Als gravierende Fehler bei der Fahndung werden neben dem Jenaer Sprengstofffund ferner auch das Verschwinden einer erst 2011 wieder aufgetauchten Namensliste mit Kontakten in die rechte Szene genannt und das Nichtbeachten zahlreicher Hinweise. Der Bericht beschäftigte sich auch mit dem gesellschaftlichen Klima, in dem sich das spätere mutmaßliche Terror-Trio in den 1990er-Jahren radikalisierte.

Das Fiasko im Fall des NSU geht weniger auf Organisationsmängel, sondern wesentlich darauf zurück, dass die nicht erst mit dem Sprengstofffund zutage getretene wachsende Gewaltbereitschaft der militanten rechten Szene massiv unterschätzt und sowohl politisch als auch gesellschaftlich nicht die erforderliche Priorität einnahm.
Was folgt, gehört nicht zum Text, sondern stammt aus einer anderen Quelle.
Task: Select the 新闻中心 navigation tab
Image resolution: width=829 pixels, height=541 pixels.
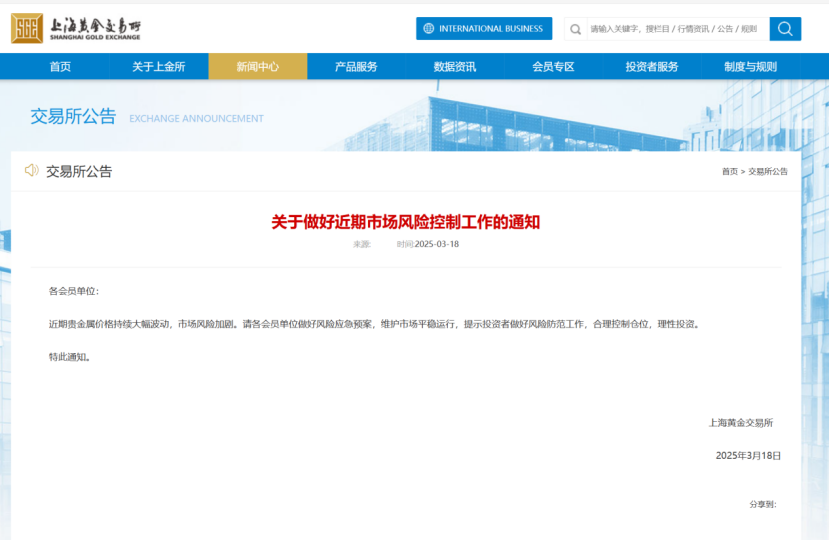Action: (x=258, y=67)
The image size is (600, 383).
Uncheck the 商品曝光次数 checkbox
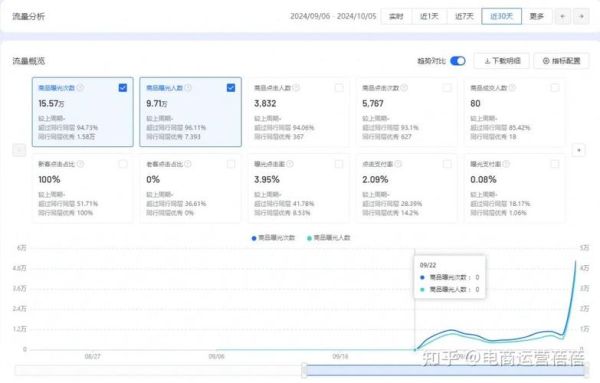123,88
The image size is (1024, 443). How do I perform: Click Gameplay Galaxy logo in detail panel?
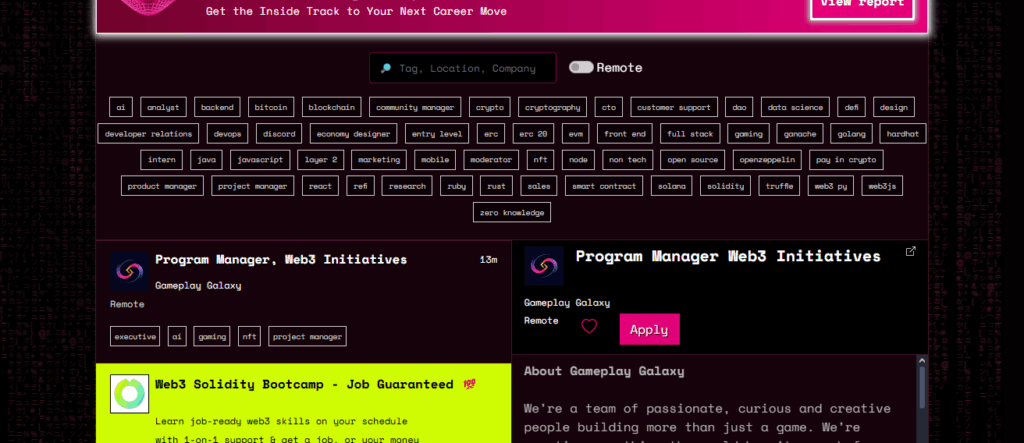click(544, 267)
Aus dem Bericht des Thüringer Untersuchungsausschusses "Rechtsterrorismus und Behördenhandeln

Jahrelang blieb der NSU unentdeckt

Bei einer Razzia des Landeskriminalamtes Ende Januar 1998 war in Jena eine Bombenwerkstatt des NSU-Trio in einer Garage aufgeflogen. Keiner der drei Neonazis konnte aber gestellt werden. Der Ablauf der Razzia war einhellig als schlecht koordiniert kritisiert worden. Unter anderem mussten die Ermittler an der Garage erst auf die Feuerwehr warten, um ein dort nicht vermutetes Vorhängeschloss öffnen zu lassen, was etwa Uwe Böhnhardt einen Vorsprung vor den Fahndern verschaffte. Seine Wohnung war ebenfalls durchsucht worden. Das Trio tauchte danach in Sachsen unter, erst 2011 flog es nach einem Banküberfall im thüringischen Eisenach auf. Dort erschossen sich Böhnhardt und Mundlos. Zschäpe steht derzeit in München vor Gericht. Dem NSU-Trio werden zehn Morde, eine Reihe von Banküberfällen und zwei Nagelbomben-Anschläge zur Last gelegt.
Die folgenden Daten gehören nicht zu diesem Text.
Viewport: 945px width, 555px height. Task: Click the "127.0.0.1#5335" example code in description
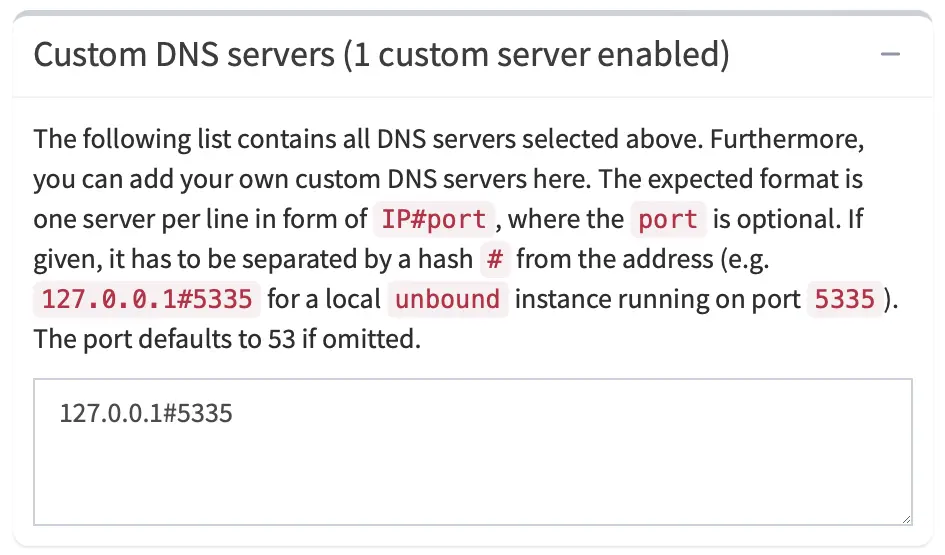click(x=150, y=299)
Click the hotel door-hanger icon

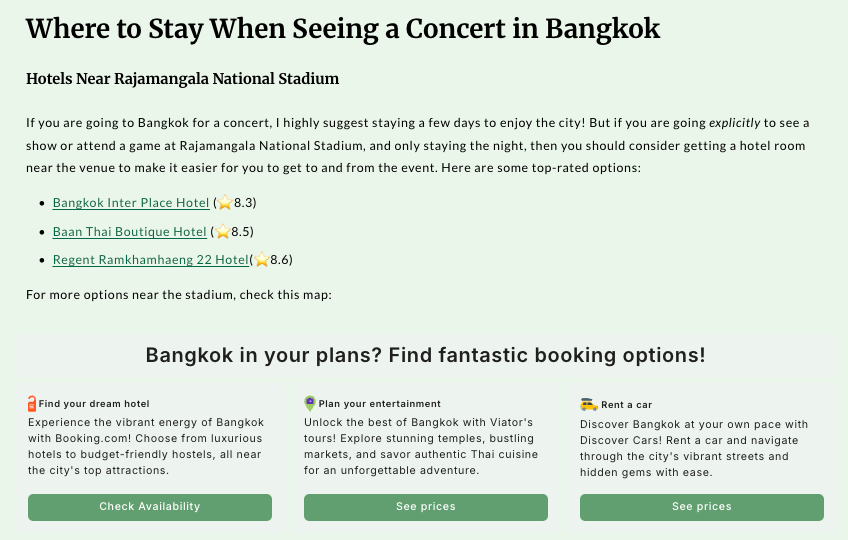click(x=32, y=404)
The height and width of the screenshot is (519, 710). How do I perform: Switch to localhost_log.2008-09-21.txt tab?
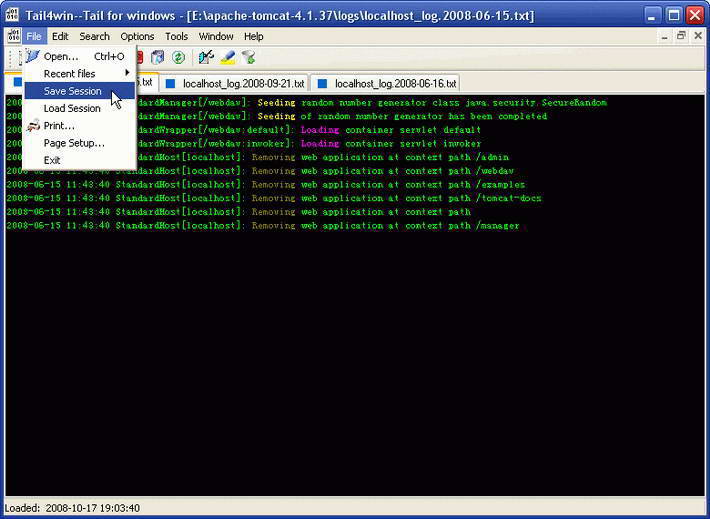click(235, 84)
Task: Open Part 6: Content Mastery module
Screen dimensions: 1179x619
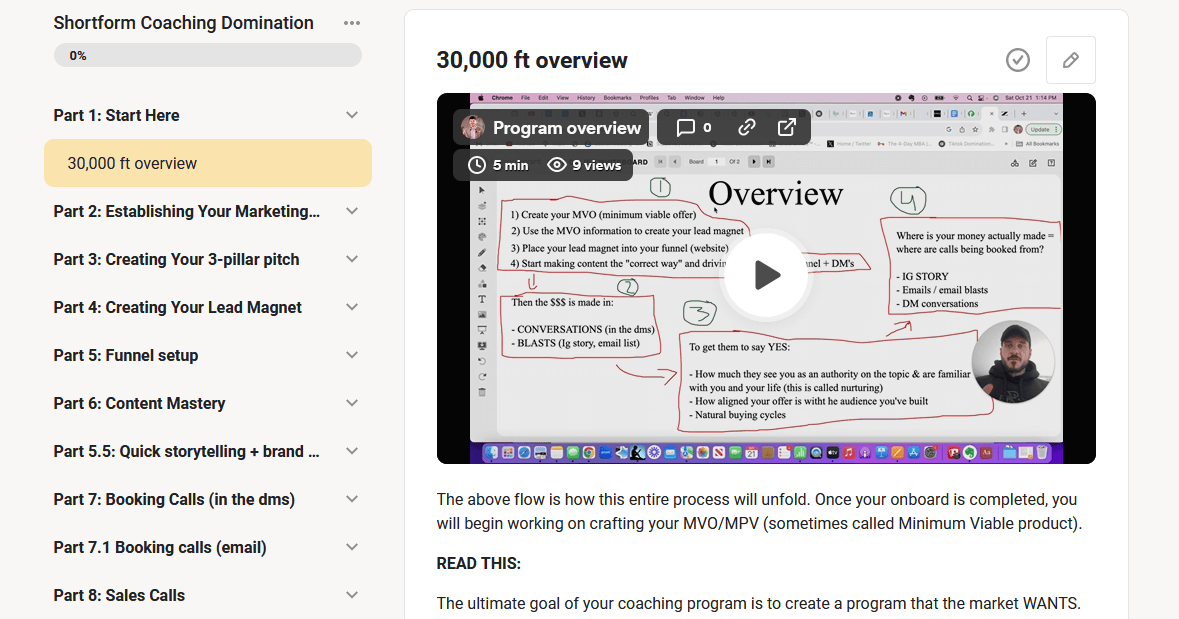Action: [139, 403]
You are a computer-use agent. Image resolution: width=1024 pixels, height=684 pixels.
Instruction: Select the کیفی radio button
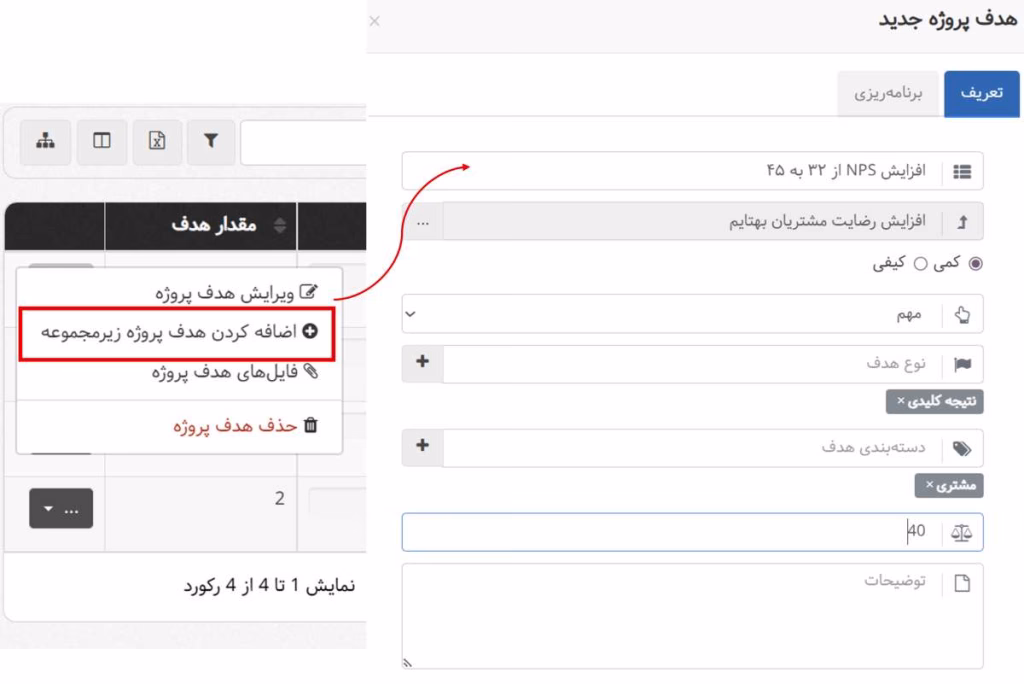coord(920,263)
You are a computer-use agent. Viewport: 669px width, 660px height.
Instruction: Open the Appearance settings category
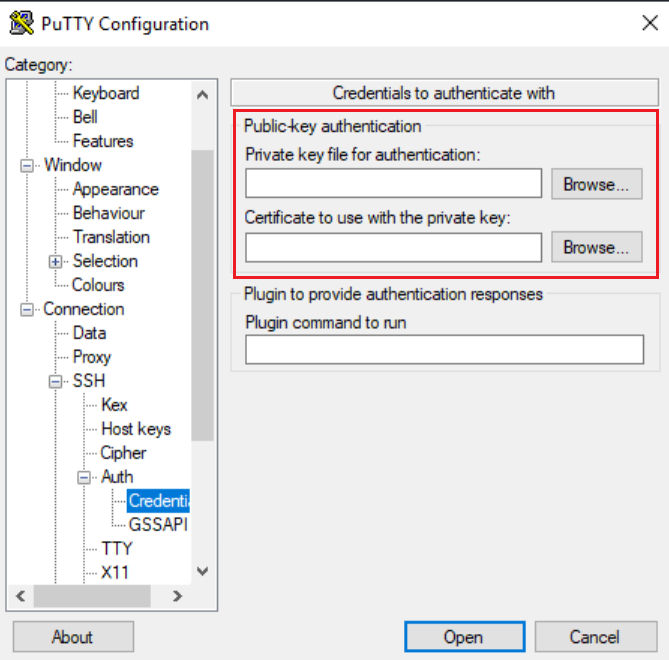click(x=115, y=189)
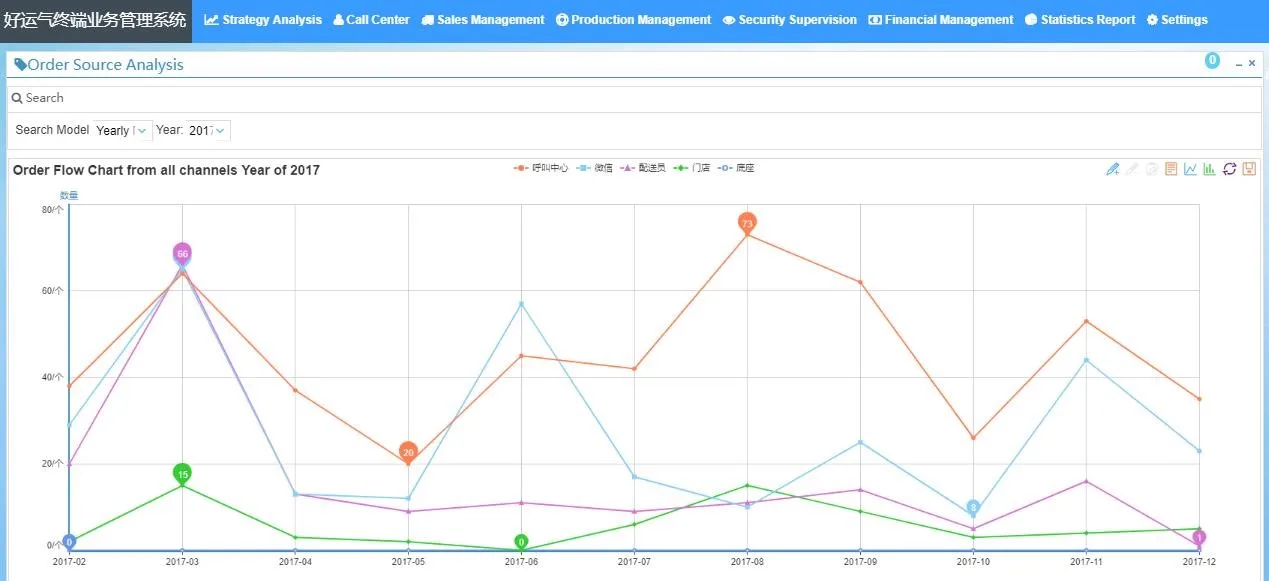Open the Statistics Report menu
The image size is (1269, 581).
1080,20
Vier Untersuchungsausschüsse wurden eingesetzt, um sich mit den Vorgängen um die rechte Terrorzelle und der Mordserie zu befassen, für die sie verantwortlich gemacht wird. Dem Thüringer Untersuchungsausschuss gehörten drei CDU-Abgeordnete, je zwei Mitglieder von SPD- und Linksfraktion sowie je ein Vertreter von FDP und Grünen an.